#### WHAT IS REQUIRED
Read the data below line by line and copy each one with "computer" in it.

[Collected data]
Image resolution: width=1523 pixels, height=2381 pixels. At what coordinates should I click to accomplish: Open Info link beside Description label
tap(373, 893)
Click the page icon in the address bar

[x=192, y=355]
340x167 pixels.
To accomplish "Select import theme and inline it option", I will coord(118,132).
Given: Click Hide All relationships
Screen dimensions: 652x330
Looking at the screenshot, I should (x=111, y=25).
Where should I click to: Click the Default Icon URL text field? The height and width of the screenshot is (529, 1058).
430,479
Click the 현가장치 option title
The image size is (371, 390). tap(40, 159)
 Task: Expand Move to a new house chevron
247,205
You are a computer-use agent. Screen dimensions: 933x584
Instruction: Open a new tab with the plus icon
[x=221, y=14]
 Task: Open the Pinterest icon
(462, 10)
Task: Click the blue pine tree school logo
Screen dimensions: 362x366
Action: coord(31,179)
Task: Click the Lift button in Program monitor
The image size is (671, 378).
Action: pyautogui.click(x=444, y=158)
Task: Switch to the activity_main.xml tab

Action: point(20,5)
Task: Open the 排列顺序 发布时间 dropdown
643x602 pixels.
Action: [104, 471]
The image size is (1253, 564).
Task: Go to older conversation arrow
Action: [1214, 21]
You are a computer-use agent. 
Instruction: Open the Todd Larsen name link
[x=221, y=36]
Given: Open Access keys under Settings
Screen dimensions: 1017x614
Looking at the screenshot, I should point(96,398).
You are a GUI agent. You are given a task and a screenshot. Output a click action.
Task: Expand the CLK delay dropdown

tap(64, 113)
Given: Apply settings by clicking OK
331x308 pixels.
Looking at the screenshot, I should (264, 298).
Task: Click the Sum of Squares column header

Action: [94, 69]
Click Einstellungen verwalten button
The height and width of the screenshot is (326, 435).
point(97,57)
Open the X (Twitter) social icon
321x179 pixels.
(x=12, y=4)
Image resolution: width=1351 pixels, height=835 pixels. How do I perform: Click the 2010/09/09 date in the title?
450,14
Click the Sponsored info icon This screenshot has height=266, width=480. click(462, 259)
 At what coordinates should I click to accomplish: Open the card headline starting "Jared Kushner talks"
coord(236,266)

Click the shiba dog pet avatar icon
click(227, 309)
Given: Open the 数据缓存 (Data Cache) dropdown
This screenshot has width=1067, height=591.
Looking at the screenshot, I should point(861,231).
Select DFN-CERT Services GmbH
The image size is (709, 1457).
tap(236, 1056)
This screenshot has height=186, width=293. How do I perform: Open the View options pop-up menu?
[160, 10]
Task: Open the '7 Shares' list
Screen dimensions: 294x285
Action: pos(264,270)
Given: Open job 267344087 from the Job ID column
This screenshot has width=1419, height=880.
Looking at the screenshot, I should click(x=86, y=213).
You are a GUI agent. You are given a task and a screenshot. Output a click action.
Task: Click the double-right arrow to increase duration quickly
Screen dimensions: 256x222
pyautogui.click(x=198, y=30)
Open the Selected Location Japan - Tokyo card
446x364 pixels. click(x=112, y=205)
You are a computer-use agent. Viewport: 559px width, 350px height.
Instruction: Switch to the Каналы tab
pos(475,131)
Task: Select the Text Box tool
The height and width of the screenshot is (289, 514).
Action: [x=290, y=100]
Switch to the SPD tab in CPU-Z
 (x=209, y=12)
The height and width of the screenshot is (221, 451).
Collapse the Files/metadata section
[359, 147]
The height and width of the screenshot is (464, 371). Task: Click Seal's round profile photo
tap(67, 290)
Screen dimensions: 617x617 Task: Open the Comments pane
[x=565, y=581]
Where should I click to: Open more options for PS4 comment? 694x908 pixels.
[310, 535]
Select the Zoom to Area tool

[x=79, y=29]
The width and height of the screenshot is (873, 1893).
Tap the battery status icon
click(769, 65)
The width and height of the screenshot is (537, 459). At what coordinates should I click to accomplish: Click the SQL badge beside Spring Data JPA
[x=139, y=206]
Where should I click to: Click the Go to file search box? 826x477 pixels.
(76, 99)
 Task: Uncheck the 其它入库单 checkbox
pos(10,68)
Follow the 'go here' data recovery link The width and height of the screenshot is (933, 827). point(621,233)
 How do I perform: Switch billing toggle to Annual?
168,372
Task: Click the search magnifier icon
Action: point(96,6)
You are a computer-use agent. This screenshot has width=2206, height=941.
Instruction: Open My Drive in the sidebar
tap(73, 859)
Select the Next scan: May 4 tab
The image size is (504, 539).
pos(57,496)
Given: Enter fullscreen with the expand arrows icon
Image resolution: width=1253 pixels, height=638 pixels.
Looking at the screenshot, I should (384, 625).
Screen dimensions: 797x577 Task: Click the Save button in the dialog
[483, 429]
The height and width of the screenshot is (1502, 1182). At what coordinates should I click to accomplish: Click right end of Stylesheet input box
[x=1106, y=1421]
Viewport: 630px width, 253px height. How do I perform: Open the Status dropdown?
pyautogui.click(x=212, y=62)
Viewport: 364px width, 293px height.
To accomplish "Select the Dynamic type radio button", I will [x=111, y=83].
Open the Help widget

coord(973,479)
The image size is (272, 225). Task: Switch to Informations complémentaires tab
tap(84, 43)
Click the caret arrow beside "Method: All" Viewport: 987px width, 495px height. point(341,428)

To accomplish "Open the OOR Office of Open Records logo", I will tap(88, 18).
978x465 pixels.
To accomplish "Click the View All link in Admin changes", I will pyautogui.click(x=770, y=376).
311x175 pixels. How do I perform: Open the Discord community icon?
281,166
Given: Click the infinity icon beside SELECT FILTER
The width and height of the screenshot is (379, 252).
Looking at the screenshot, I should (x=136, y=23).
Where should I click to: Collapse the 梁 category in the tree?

#### SOLUTION TO THIS TASK
You are a computer-use agent. Screen dimensions: 933x584
You are a computer-use agent. 
You are a computer-use agent. Viewport: 559px width, 350px height.
You are a computer-use agent. This screenshot has width=2206, height=941.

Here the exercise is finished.